It's Official: Lax Emoji Approved by Unicode, To Hit Phones This Fall

One of the renderings for the official lacrosse emoji, set to hit phones in the fall.

It’s official. The lacrosse emoji will hit phones later this year. Rejoice lacrosse world!

Yes, you read that correctly. The lacrosse emoji will be officially added to the Unicode 11.0 update, which may reach phones by September or October. The Unicode Technical Committee met late in January to decide the fate of over prospective emojis, and the lacrosse emoji (labeled U+1F94D LACROSSE STICK AND BALL) made the cut with approximately 157 that will hit iPhones across the world this year.

Along with the lacrosse emoji, iPhone users will see a softball and flying disc among sports emojis approved. Here’s the full list of emojis for Unicode 11.0.

The lacrosse emoji, according to the Emoji subcommittee, was “prioritized for encoding” among eight potential sports emojis based on the “well formed proposal” and the fact that it was one of the most requested emojis in 2017

Way to go, Lacrosse Twitter.

It’s been more than 15 months of work from a handful of individuals — researching the process and submitting a proposal, waiting back for results and watching the lacrosse community react with joy as each step was announced — but the lacrosse emoji campaign is complete.

The #laxemoji campaign and corresponding proposal process was started by Nicole Bohorad in November of 2016. Bohorad, with the backing of US Lacrosse President and CEO Steve Stenersen and Tewaaraton Foundation Executive Director Sarah Aschenbach, submitted a detailed proposal to the Unicode Consortium, the non-profit organization that receives proposals from all over the world and standardizes text like emojis for global software use.

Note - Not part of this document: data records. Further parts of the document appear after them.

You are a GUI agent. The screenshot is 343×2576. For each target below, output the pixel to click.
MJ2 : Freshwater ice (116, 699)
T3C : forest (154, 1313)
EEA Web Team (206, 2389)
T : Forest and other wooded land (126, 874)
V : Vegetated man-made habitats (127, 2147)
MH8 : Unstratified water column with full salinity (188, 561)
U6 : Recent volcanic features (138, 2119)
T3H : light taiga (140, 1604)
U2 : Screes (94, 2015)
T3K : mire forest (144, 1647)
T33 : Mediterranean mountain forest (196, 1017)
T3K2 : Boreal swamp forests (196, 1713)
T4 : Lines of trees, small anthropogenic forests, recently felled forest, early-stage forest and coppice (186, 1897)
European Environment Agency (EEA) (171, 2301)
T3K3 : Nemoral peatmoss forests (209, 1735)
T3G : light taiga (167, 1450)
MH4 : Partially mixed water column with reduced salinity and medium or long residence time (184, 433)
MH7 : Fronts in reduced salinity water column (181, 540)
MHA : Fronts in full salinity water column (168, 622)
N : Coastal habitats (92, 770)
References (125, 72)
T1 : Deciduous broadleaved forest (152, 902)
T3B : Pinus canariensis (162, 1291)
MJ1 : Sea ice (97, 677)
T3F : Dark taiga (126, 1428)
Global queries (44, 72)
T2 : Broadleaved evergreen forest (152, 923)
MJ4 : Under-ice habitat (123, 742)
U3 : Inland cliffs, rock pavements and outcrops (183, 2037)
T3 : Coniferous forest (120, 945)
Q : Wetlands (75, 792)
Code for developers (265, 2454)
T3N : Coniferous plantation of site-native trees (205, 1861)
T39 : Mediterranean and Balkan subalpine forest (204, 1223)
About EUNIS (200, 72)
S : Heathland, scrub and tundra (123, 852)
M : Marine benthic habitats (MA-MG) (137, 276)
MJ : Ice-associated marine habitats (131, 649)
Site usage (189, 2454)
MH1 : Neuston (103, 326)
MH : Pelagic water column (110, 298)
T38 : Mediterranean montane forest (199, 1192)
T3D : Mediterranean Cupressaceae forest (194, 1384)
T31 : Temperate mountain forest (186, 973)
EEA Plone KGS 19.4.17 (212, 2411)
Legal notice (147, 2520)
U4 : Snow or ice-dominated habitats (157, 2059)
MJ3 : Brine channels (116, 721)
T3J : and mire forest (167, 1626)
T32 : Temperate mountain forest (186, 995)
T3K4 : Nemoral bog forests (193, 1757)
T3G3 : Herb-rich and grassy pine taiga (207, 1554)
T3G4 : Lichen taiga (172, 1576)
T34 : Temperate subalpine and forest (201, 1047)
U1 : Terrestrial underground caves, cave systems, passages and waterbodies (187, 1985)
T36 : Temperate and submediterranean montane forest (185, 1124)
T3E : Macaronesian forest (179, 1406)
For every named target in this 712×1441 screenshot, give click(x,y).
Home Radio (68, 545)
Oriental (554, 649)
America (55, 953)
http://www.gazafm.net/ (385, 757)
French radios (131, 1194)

“We couldn’t be more excited for the lacrosse community to finally have its own emoji,” Bohorad said. “With emojis being used across languages, this is a monumental step for the sport gaining mainstream popularity across the globe.  We're very hopeful that this will be a catalyst in continuing to grow lacrosse through many forms of digital communication and technology platforms.”

“It’s great that lacrosse has been recognized formally as a tangible piece of social media vernacular,” Stenersen said.  “Many thanks to those whose creativity and passion led to this cultural milestone.”

Along with the proposal was a potential design, created by former Limestone player Mike Freudiger. From the two renderings Freudiger submitted — one NCAA regulation and one traditional wooden stick — the lacrosse emoji will look similar to the modern design.

“If you have the chance to grow the game internationally, and you have the opportunity to add a little picture of lacrosse to every smartphone and software and social media platform in the world, it definitely couldn’t hurt,” Freudiger said.

The news comes after the lacrosse world heard in December that the sport’s emoji was included in the beta version of Unicode 11.0 along with dozens of other potential emojis. 

Now that it is officially becoming an emoji, the prospect of the lacrosse stick and ball reaching phones across the world has many excited for the future.

"We can't wait to see how the lacrosse world makes use of the lacrosse emoji," Aschenbach said. "Looking forward to seeing it all over social media and the impact it will have on growing the game."

As for now, lacrosse fans will  anxiously await the Emoji 11.0 update.